By Stuart Grant and images from Etienne Fouche
Volvo’s 120 series, also known as the Amazon, is widely regarded as the car that put the brand onto the sporting saloon map. But it also introduced the world to the firm’s superior build quality, impressive feature list and rigorous pursuit in the safety department, all clothed in a practical yet elegant curvaceous Jan Wilsgaard-designed body.

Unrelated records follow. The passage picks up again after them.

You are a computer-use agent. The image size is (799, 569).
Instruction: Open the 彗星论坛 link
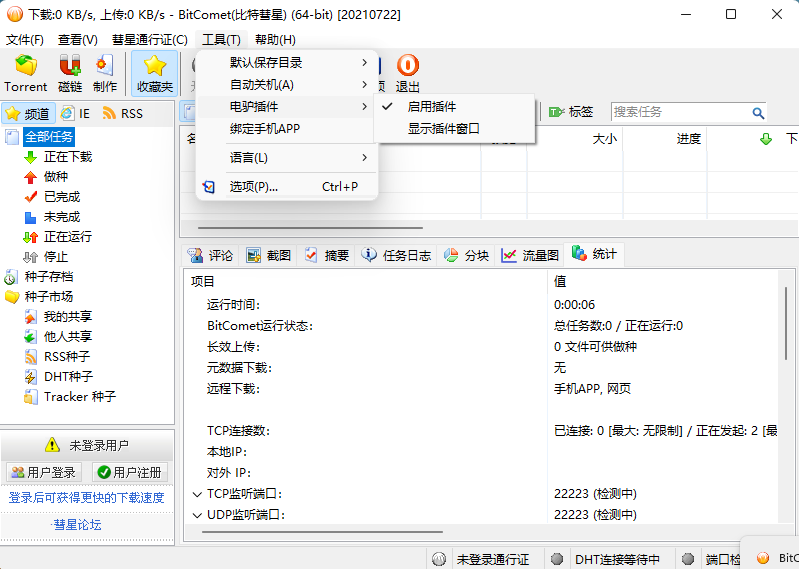[x=77, y=525]
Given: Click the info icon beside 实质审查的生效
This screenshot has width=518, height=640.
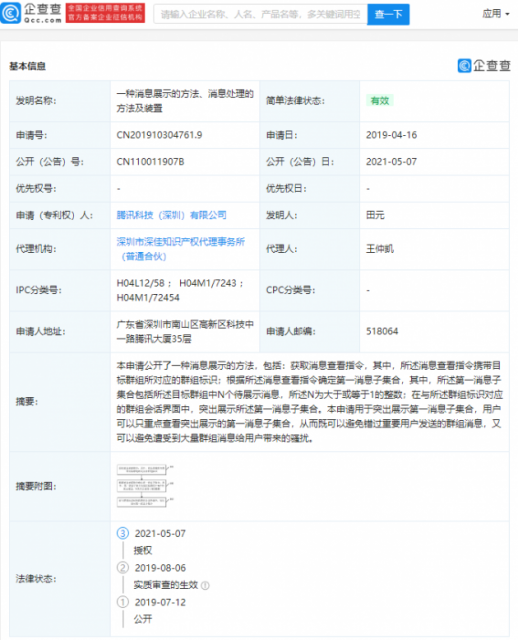Looking at the screenshot, I should click(x=205, y=586).
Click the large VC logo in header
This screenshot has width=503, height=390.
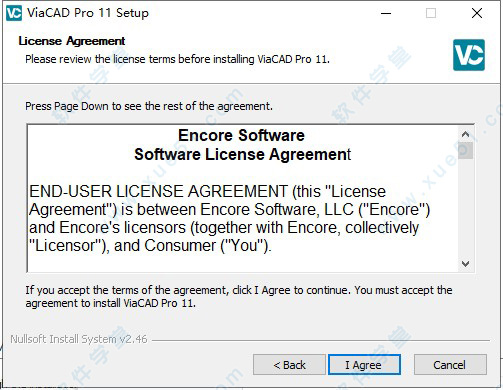coord(469,55)
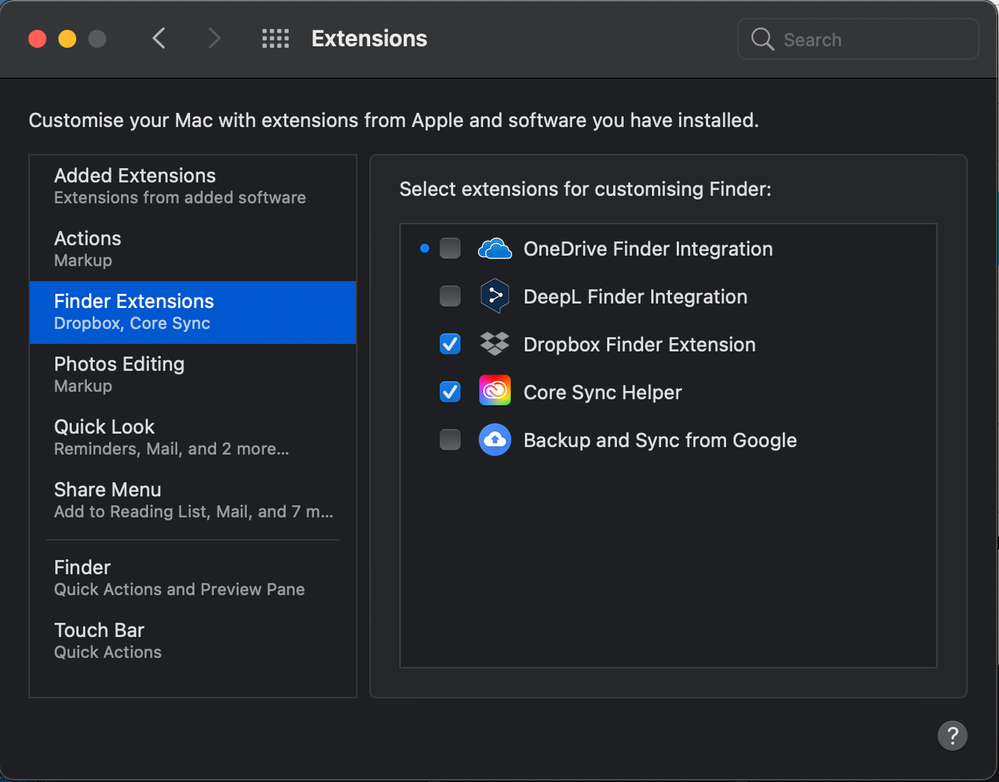Click the Dropbox logo icon

pos(495,344)
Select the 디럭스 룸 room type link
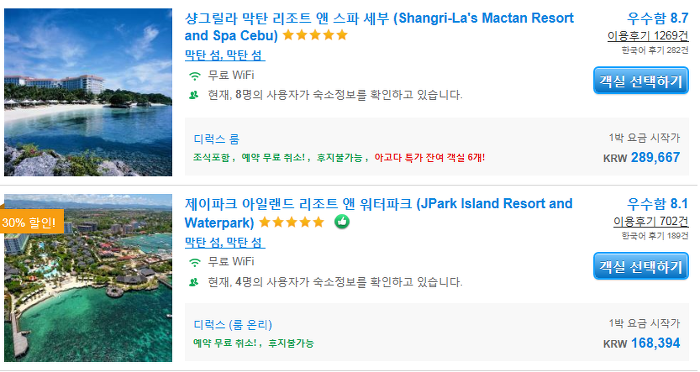Viewport: 700px width, 372px height. [x=217, y=139]
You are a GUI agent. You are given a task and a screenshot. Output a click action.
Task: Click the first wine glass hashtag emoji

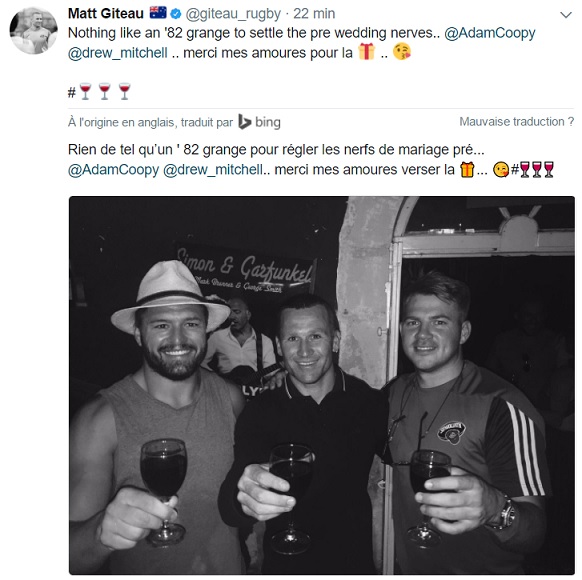(85, 91)
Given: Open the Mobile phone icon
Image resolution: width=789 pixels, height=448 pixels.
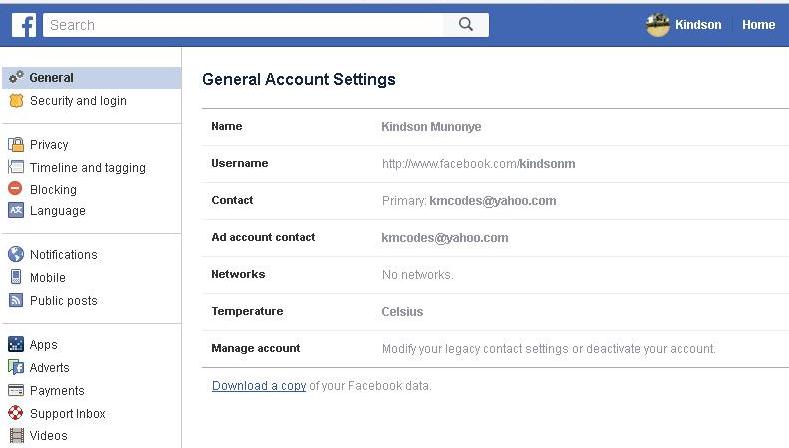Looking at the screenshot, I should click(16, 277).
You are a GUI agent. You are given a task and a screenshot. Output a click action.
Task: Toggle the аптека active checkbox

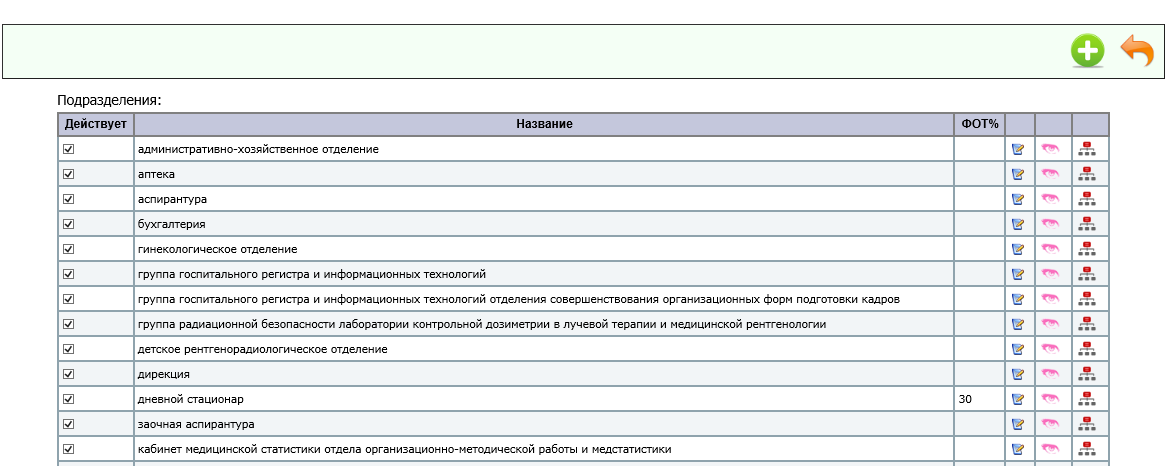69,174
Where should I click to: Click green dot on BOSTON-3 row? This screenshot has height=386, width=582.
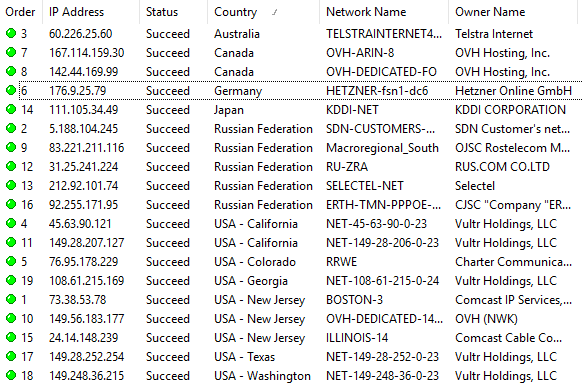coord(11,299)
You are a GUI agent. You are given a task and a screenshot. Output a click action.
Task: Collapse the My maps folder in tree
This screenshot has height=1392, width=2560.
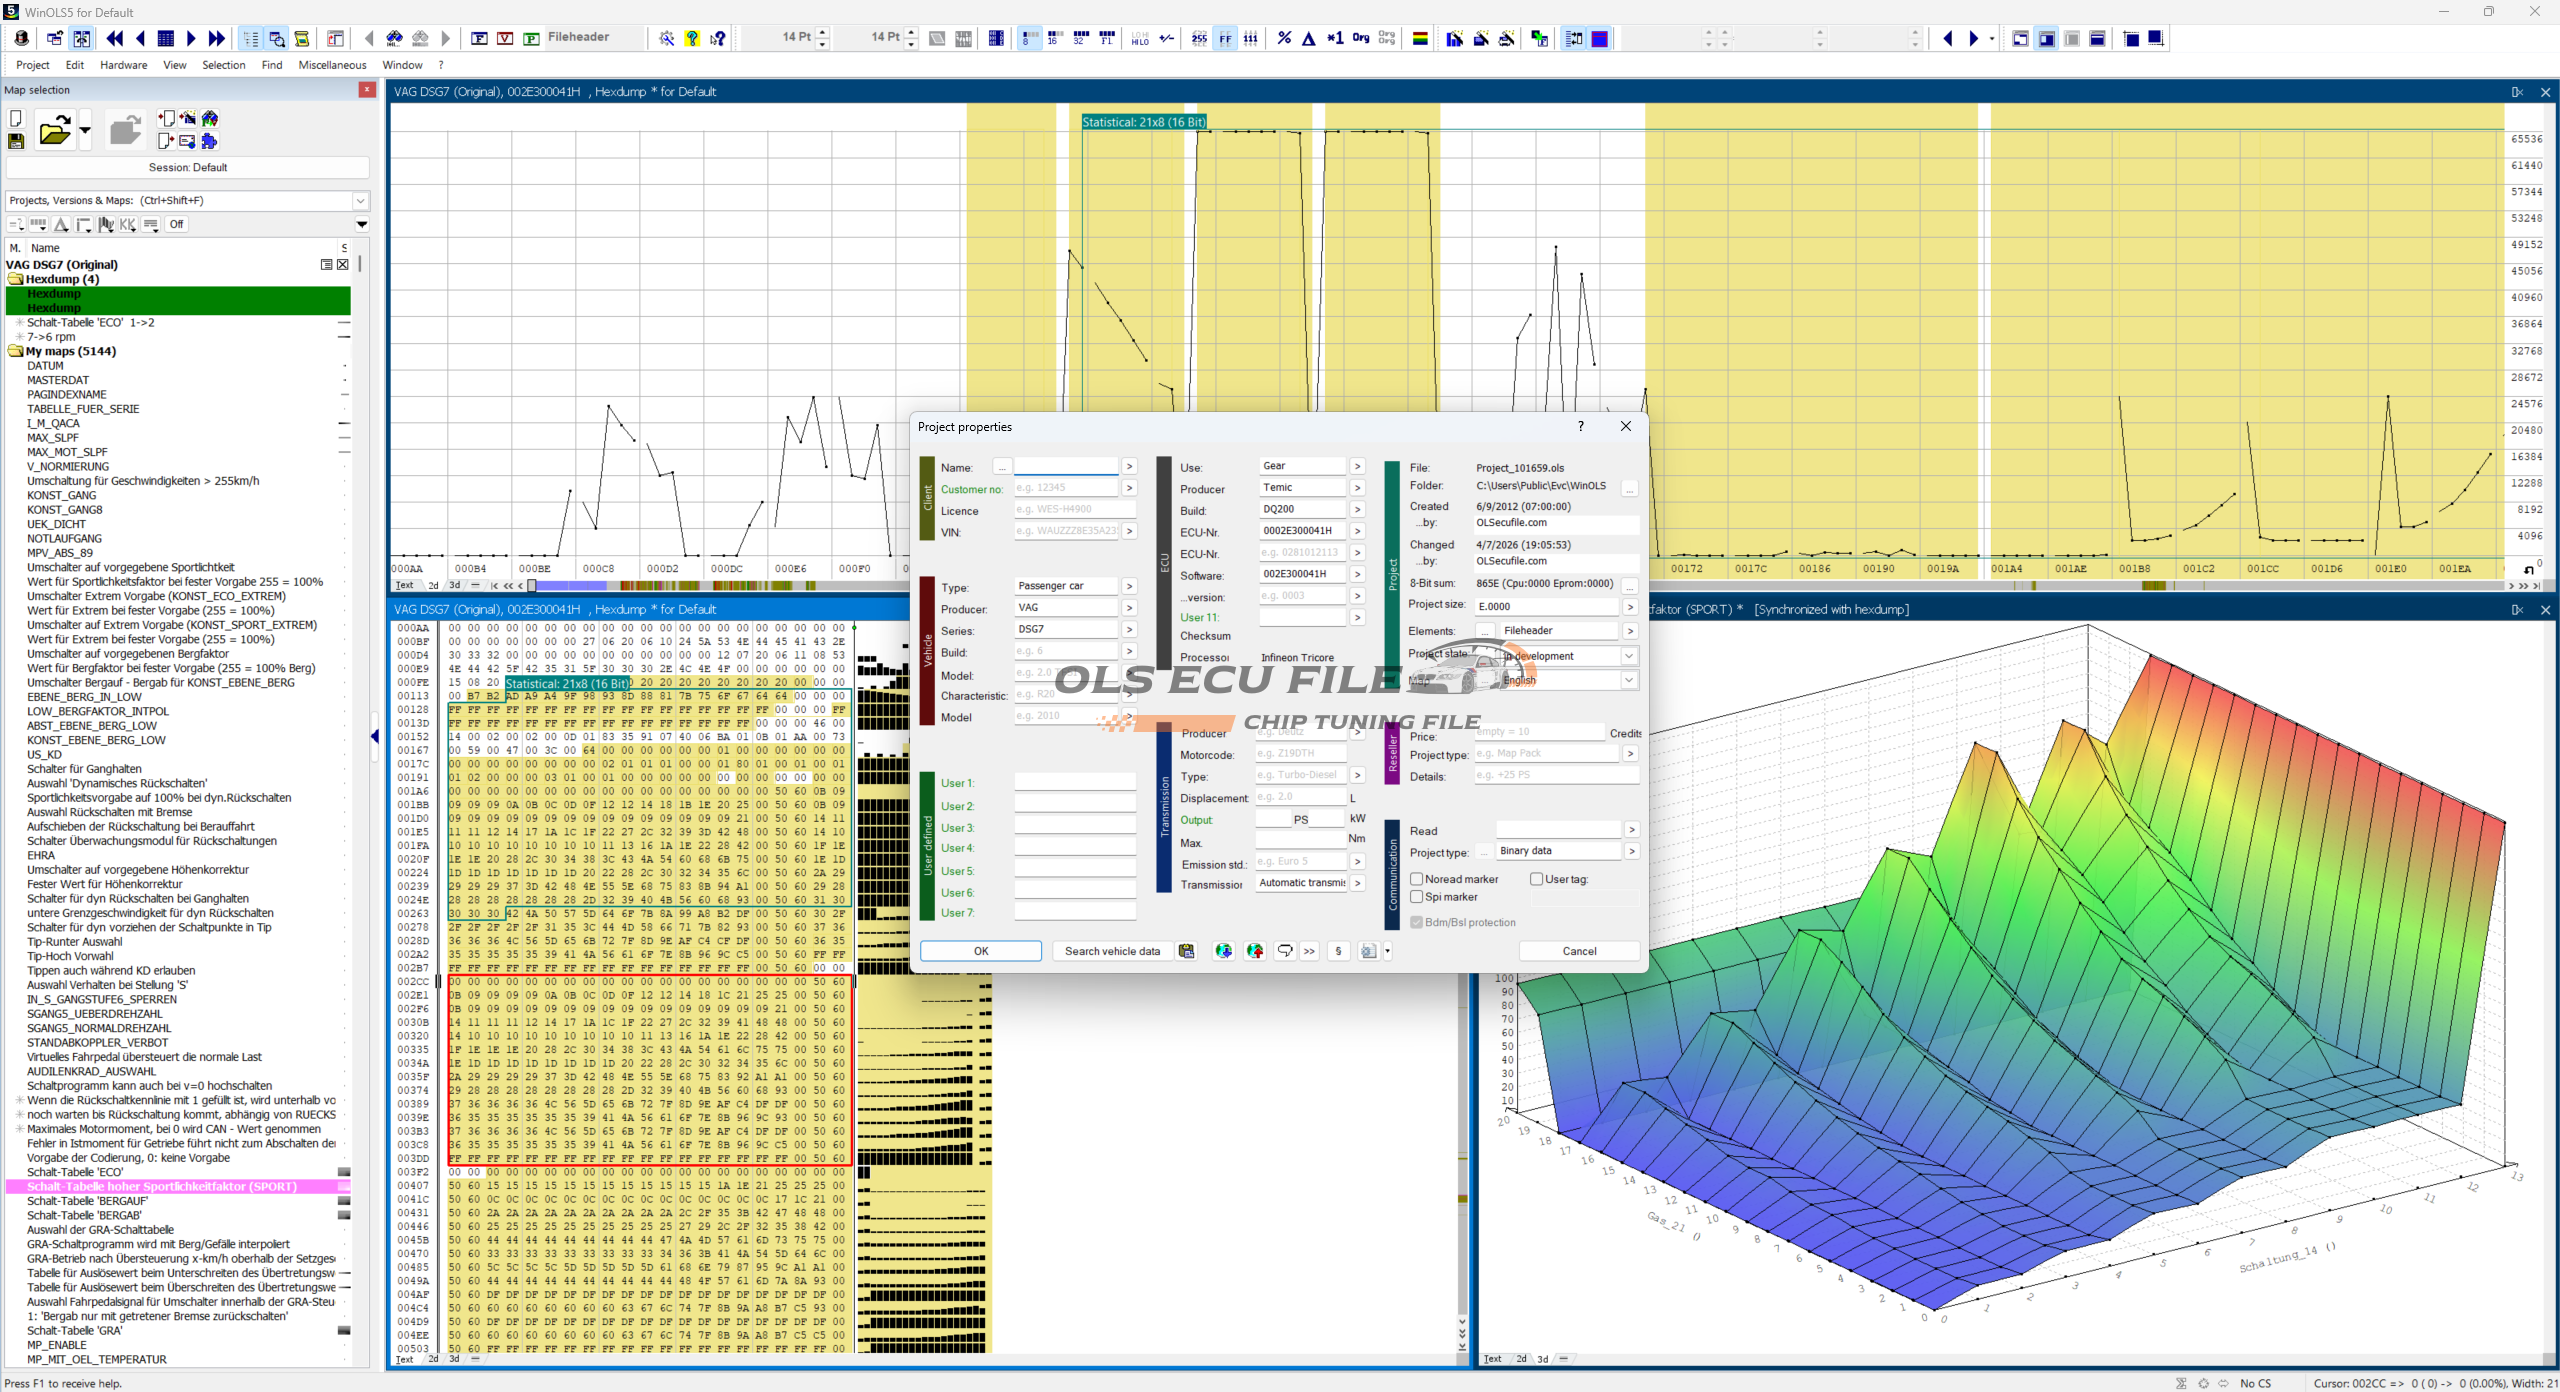(x=15, y=351)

With a vast number of 122Ss still in daily use it might be difficult to believe that these gems first hit the streets sixty years ago. But they did, launched in 4-door format during September 1956 at Örebro, Sweden. Although sharing the same wheelbase, high H-Point seating position and tallness, the new 3-box design was a radical departure from the predecessor PV444/544 models and like so many of the European cars of the time, aimed directly at the massive American market. 26-year-old Wilsgaard, who later went on to be Volvo head designer, is said to have drawn styling ideas from the early 1950s like the Chrysler New Yorker sedan and 300C hardtop coupé. The broad rounded shoulders and rounded off tail ‘fins’ that characterised Wilsgaard’s design became so iconic that when Peter Horbury set about undoing Volvo’s boxy lines of the 1980s and early ‘90s with his V70, he took inspiration from these two aspects.